1. These more concern the formation of by products, rather than the order of reactivity.
2 Please, Pentane as a solvent - at least you can keep this in a test tube! Can't do that with butane.

[Unknown008]

Okay, thanks for the clear ups DrBob. I was speculating as per what I'm sure about in that area.

But that said, would a solvent containing a lot of halogen ions not affect the dissociation of the molecule as per the equilibrium constant?

Also, I thought that butane was used a solvent for bromine and assumed that it could be used again for other solutes... :confused:

[DrBob1]

The reason I got huffy about butane as a solvent is that it's a GAS at room temperature. By using pentane (petroleum ether) you can work in open glassware. Hydrocarbon solvents are not real good for handling bromine (halogens in general) because there can be photochemical reactions with them. Think how many moles of hydrogen atoms are there. CCl4 is the usual solvent of choice.
I'm not sure about the question about solvents containing a lot of halogen ions. This means salty water and the primary effect will be to make an organic solute insoluble. The added ions sound like competitors for both SN1 abd SN2 reactions. You do not want them there.

[Unknown008]

Okay I wanted to make sure, and finally, the site allowed me to rep you! :p

[DrBob1]

I appreciate it.
By the way, there is no equilibrium constant involved in these reactions: in an SN1 reaction each dissociation (ionization) gives a reaction and, of course, in SN2 there is no ionization at all.

[Unknown008]

I was referring to:



Isn't that what happens? :confused:

[DrBob1]

No, I'm afraid not. You have shown a primary alkyl halide; these react solely by an SN2 reaction mechanism, The primary carbocation is simply too high in energy to participate.
Tertiary alkyl halides ionize as you show, this is why a chiral substrate gives a racemic product. I think each ionization leads to the product, not to an equilibrium. If equilibration were the case we would find racemazition of the starting material; I have never seen a mention of this. I doubt that this is solely because no one bothered to look for it. (But take a shot at it Ucky, you could become fameous!)

[Unknown008]

Oops, I actually meant a tertiary alkyl halide and forgot the H atoms, my bad :(

But I no more have my notes so I ended up completely dependent on the net to get the parts I want to confirm, and I found this on wikipedia:

SN1 reaction - Wikipedia, the free encyclopedia

The second reaction is apparently reversible, (it is very slow though) and that's what made me think of the above reaction I wrote (but unfortunately forgot the R' and R'' parts and put H2 instead). Maybe it's because of the yield, the racemization occurs over a long time.

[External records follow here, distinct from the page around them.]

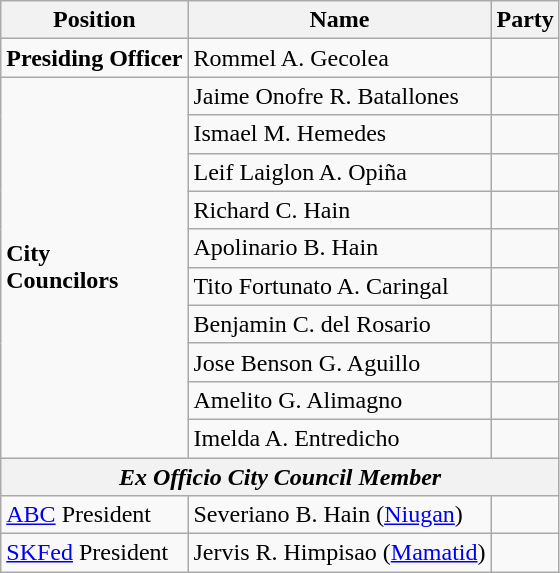
Amelito G. Alimagno [340, 400]
Benjamin C. del Rosario [340, 324]
Imelda A. Entredicho [340, 438]
Name [340, 20]
CityCouncilors [94, 268]
Jose Benson G. Aguillo [340, 362]
Jervis R. Himpisao (Mamatid) [340, 553]
Jaime Onofre R. Batallones [340, 96]
Severiano B. Hain (Niugan) [340, 515]
Tito Fortunato A. Caringal [340, 286]
Presiding Officer [94, 58]
Ismael M. Hemedes [340, 134]
SKFed President [94, 553]
Position [94, 20]
ABC President [94, 515]
Apolinario B. Hain [340, 248]
Richard C. Hain [340, 210]
Leif Laiglon A. Opiña [340, 172]
Ex Officio City Council Member [280, 477]
Rommel A. Gecolea [340, 58]
Party [525, 20]
Extract the (X, Y) coordinate from the center of the cell holding the provided text.  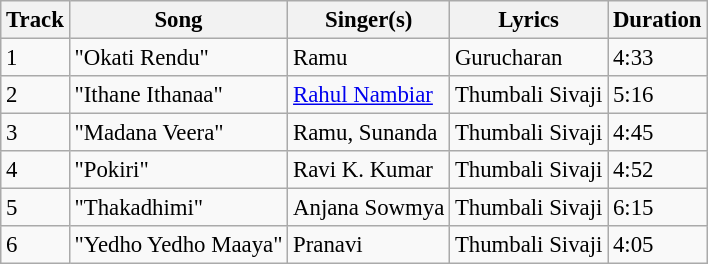
5 (35, 208)
3 (35, 133)
Track (35, 20)
Rahul Nambiar (369, 95)
"Yedho Yedho Maaya" (178, 245)
4:33 (658, 58)
"Madana Veera" (178, 133)
6:15 (658, 208)
4:05 (658, 245)
Ramu, Sunanda (369, 133)
Lyrics (529, 20)
4 (35, 170)
Singer(s) (369, 20)
6 (35, 245)
4:52 (658, 170)
2 (35, 95)
Anjana Sowmya (369, 208)
"Pokiri" (178, 170)
Pranavi (369, 245)
Ramu (369, 58)
5:16 (658, 95)
"Okati Rendu" (178, 58)
1 (35, 58)
Song (178, 20)
"Ithane Ithanaa" (178, 95)
"Thakadhimi" (178, 208)
4:45 (658, 133)
Ravi K. Kumar (369, 170)
Duration (658, 20)
Gurucharan (529, 58)
Locate the cell with the specified text and output its [X, Y] center coordinate. 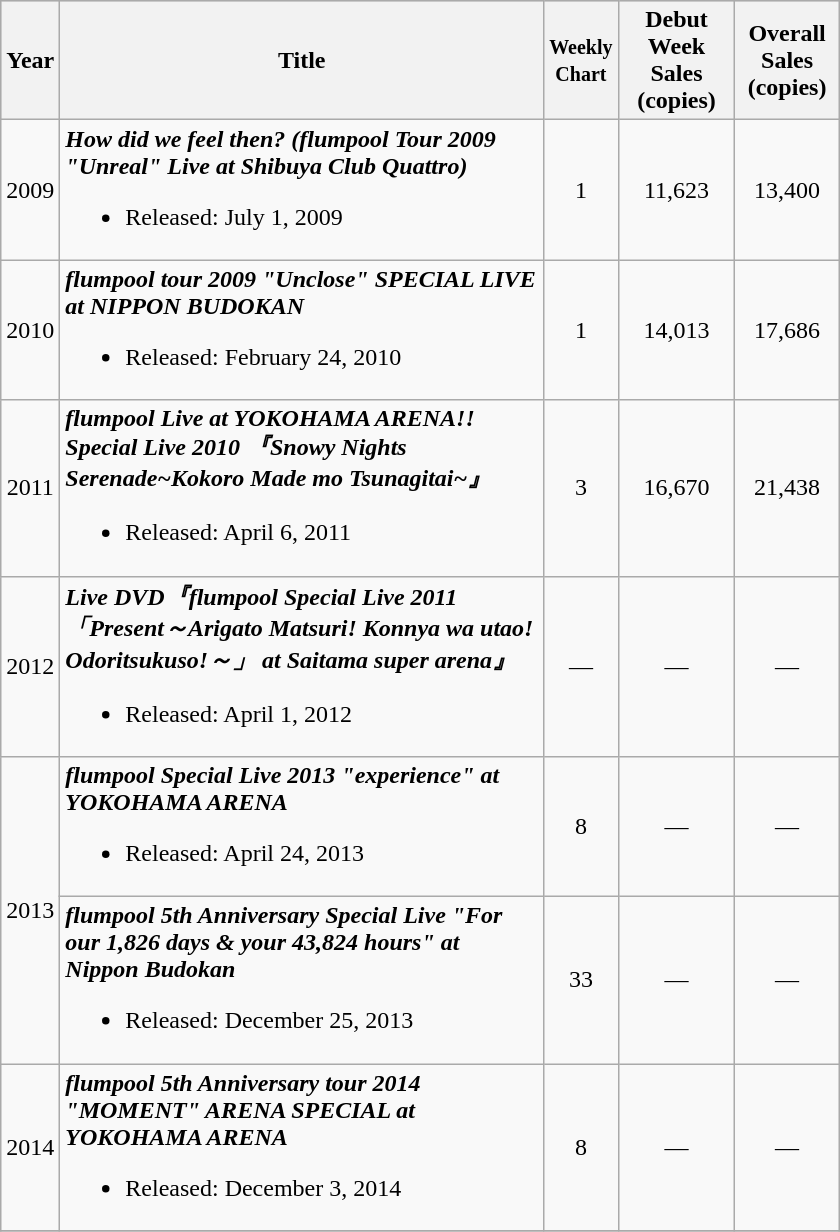
How did we feel then? (flumpool Tour 2009 "Unreal" Live at Shibuya Club Quattro)Released: July 1, 2009 [302, 190]
Live DVD『flumpool Special Live 2011「Present～Arigato Matsuri! Konnya wa utao! Odoritsukuso!～」 at Saitama super arena』Released: April 1, 2012 [302, 666]
2011 [30, 488]
WeeklyChart [581, 60]
17,686 [787, 330]
3 [581, 488]
2013 [30, 910]
2014 [30, 1148]
Title [302, 60]
Year [30, 60]
13,400 [787, 190]
33 [581, 980]
2012 [30, 666]
flumpool 5th Anniversary tour 2014 "MOMENT" ARENA SPECIAL at YOKOHAMA ARENAReleased: December 3, 2014 [302, 1148]
flumpool Live at YOKOHAMA ARENA!! Special Live 2010 『Snowy Nights Serenade~Kokoro Made mo Tsunagitai~』Released: April 6, 2011 [302, 488]
14,013 [676, 330]
flumpool Special Live 2013 "experience" at YOKOHAMA ARENAReleased: April 24, 2013 [302, 827]
16,670 [676, 488]
flumpool 5th Anniversary Special Live "For our 1,826 days & your 43,824 hours" at Nippon BudokanReleased: December 25, 2013 [302, 980]
Overall Sales(copies) [787, 60]
2010 [30, 330]
11,623 [676, 190]
flumpool tour 2009 "Unclose" SPECIAL LIVE at NIPPON BUDOKANReleased: February 24, 2010 [302, 330]
21,438 [787, 488]
Debut Week Sales(copies) [676, 60]
2009 [30, 190]
Scan for the cell matching the given text and deliver its (X, Y) coordinate at center. 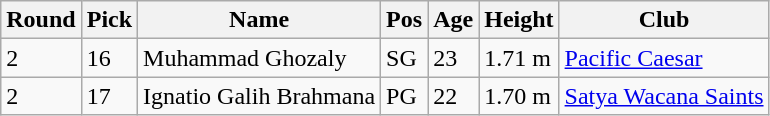
Pos (404, 20)
Satya Wacana Saints (664, 96)
Height (519, 20)
Round (41, 20)
Name (260, 20)
23 (454, 58)
Age (454, 20)
17 (109, 96)
Ignatio Galih Brahmana (260, 96)
Pacific Caesar (664, 58)
Muhammad Ghozaly (260, 58)
16 (109, 58)
SG (404, 58)
1.70 m (519, 96)
22 (454, 96)
Pick (109, 20)
Club (664, 20)
1.71 m (519, 58)
PG (404, 96)
Locate the cell with the specified text and output its (X, Y) center coordinate. 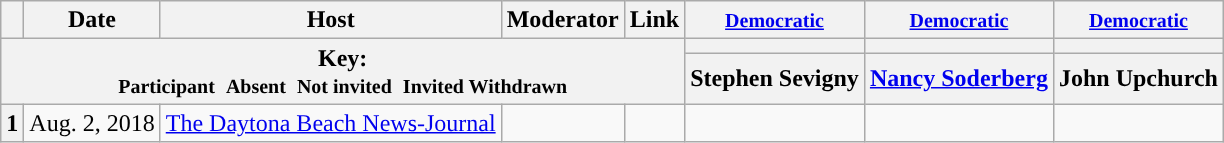
Key: Participant Absent Not invited Invited Withdrawn (343, 72)
1 (12, 123)
John Upchurch (1138, 78)
Host (330, 20)
Date (92, 20)
Stephen Sevigny (775, 78)
Link (654, 20)
The Daytona Beach News-Journal (330, 123)
Nancy Soderberg (958, 78)
Aug. 2, 2018 (92, 123)
Moderator (562, 20)
Scan for the cell matching the given text and deliver its (X, Y) coordinate at center. 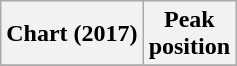
Chart (2017) (72, 34)
Peakposition (189, 34)
Provide the [X, Y] coordinate of the cell's center where the given text is located.  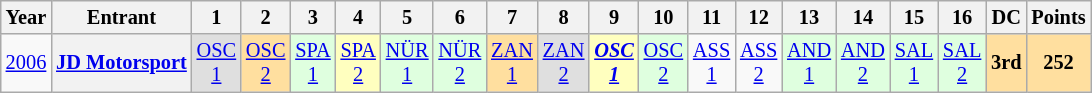
Points [1058, 17]
3rd [1006, 63]
ZAN1 [512, 63]
11 [712, 17]
14 [863, 17]
DC [1006, 17]
2006 [26, 63]
JD Motorsport [121, 63]
7 [512, 17]
AND1 [809, 63]
AND2 [863, 63]
NÜR1 [408, 63]
Year [26, 17]
2 [266, 17]
15 [914, 17]
SAL2 [962, 63]
ASS2 [758, 63]
3 [312, 17]
12 [758, 17]
9 [614, 17]
ZAN2 [564, 63]
6 [460, 17]
13 [809, 17]
4 [358, 17]
ASS1 [712, 63]
5 [408, 17]
10 [664, 17]
SPA1 [312, 63]
1 [216, 17]
SAL1 [914, 63]
SPA2 [358, 63]
16 [962, 17]
252 [1058, 63]
8 [564, 17]
NÜR2 [460, 63]
Entrant [121, 17]
Identify which cell holds the provided text, then report its [x, y] central coordinate. 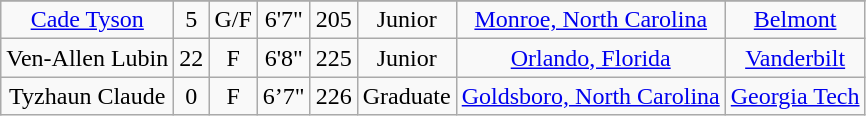
Cade Tyson [88, 20]
Georgia Tech [795, 96]
5 [192, 20]
G/F [233, 20]
Vanderbilt [795, 58]
Graduate [406, 96]
Belmont [795, 20]
225 [334, 58]
205 [334, 20]
6’7" [284, 96]
22 [192, 58]
Tyzhaun Claude [88, 96]
6'7" [284, 20]
0 [192, 96]
Goldsboro, North Carolina [590, 96]
Monroe, North Carolina [590, 20]
6'8" [284, 58]
226 [334, 96]
Orlando, Florida [590, 58]
Ven-Allen Lubin [88, 58]
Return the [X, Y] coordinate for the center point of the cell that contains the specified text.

And unfortunately, for the time being, I'm more heading towards accounting than more science... maybe in my late years :o

[DrBob1]

The "second reaction" is (CH3)3CBr ------> (CH3)3C+ + Br-. It is indeed reversible (it is the final step in the addition of HBr to methylpropene). But as I said, I do not think this happens in the practice of an SN1 reaction. That would lead to the racemization of a chiral starting material, not just to the formation of a racemic product. The carbcation must be made to react quickly or else side reactions (rearrangements, loss of H+, etc) will take place. So I still think that it CAN BE reversible, but ISN'T.
The Wikipedia article says this is a slow step; that is correct. But remember that it is slow in comparison to the other steps. It is the "rate determining step". The overall reaction can be quite fast in practical terms.
I think you show great promise as a scientist, Ucky, but you havr to follow your dreams. Good luck.

[Unknown008]

Aww, I wish I could send you another rep, but for that, I need to go to the 'Go' skin if I want to bypass the distribution of greenies. That'll be for another time :)

Thank you!

Hm... so if there were no nucleophile at all, that might be possible after a long long time, understanding that the reaction is reversible..

[DrBob1]

When you're working with carbocations there is no "long time". They are exremely reactive and if nothing comes along to which they can form a bond, they will lose a proton and become an alkene. Before or after rearranging.